LaToya spread her hands in a “that’s life” gesture. “And she was good at what she did there,” Benny went on with wry indignation. “She’s good at everything she does. We’re lucky to have her here.”
LaToya rolled her eyes. “And to think how my mamma sacrificed to get me that Harvard MBA. But I love you both, darlings. I’d love you, too, Ajit, if you weren’t better looking than I am. And the job’s not so bad, Quill. At least I’m in television. I’ve got to start somewhere.”
Meg clapped her hands together, “And these, as I started to tell you guys before my sister waltzed in and interrupted me, are the members of
my
crew.”
Quill sat in her accustomed chair by the fireplace, and, with some bemusement at the dramatic change in her sister’s attitude, watched Meg introduce the kitchen staff.

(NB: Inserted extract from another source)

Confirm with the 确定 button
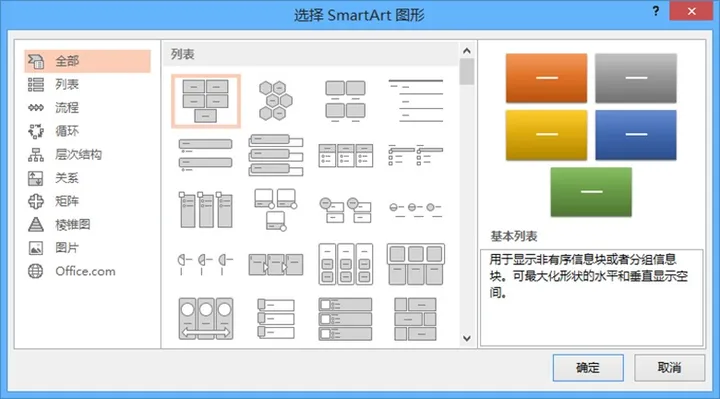Screen dimensions: 720x399 coord(588,368)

The reason for her sister’s good humor became clearer after the introductions were over, and everyone had found a place to lean, stand, or sit.
“Ajit,” Meg announced, “is going to remodel my kitchen. For free!”

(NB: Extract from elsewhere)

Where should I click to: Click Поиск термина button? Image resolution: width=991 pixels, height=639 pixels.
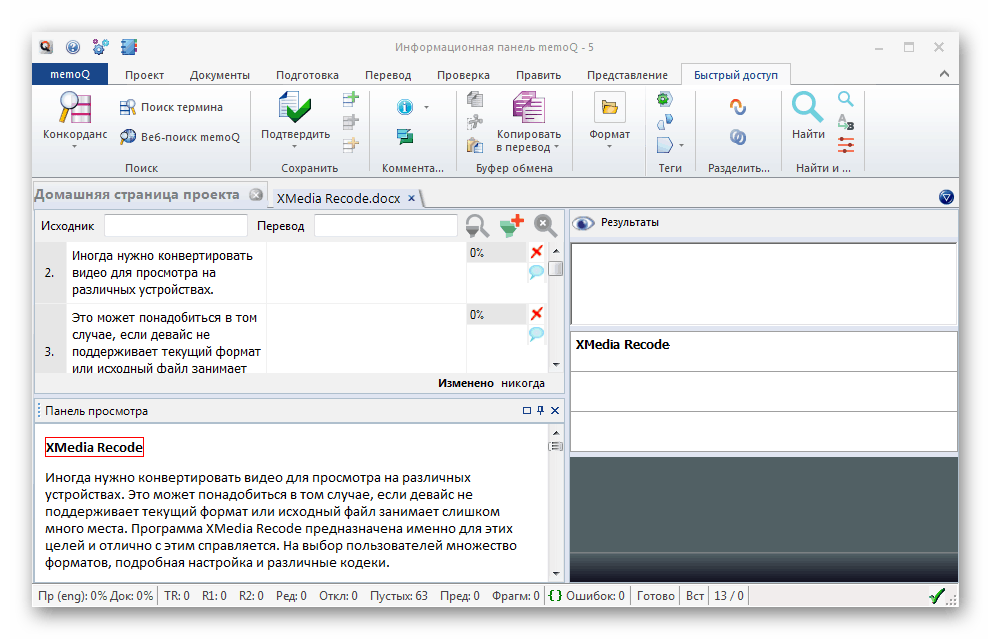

Quill opened her mouth and closed it again. Then she bent over and looked at the color of her sister’s socks, that excellent barometer of her sister’s moods. The socks were sort of a blushy pink. Like a newborn. A color receptive to new experiences. Then she said, “You don’t mind changing the kitchen?”
“Mind? You’ve got to be kidding me. This kitchen’s driving me crazy.”
“But, Meg, you did the layout yourself when we bought the Inn. I thought you loved the kitchen!”
“So I did. More than ten years ago. Up until then, I’d cooked in other people’s kitchens. It’s different when you’re in charge. For example, the stove”—she pointed at the ten-burner Aga by the kitchen doors—“should be right where the prep table is.”
“We’ve got a dual-fuel Garland on a truck headed this way even as we speak,” Benny said. “And we’re going to surround it with two prep sinks and acres of countertop. Then we’ll be able to rip out the wall ovens between those windows and put in a bread hearth.”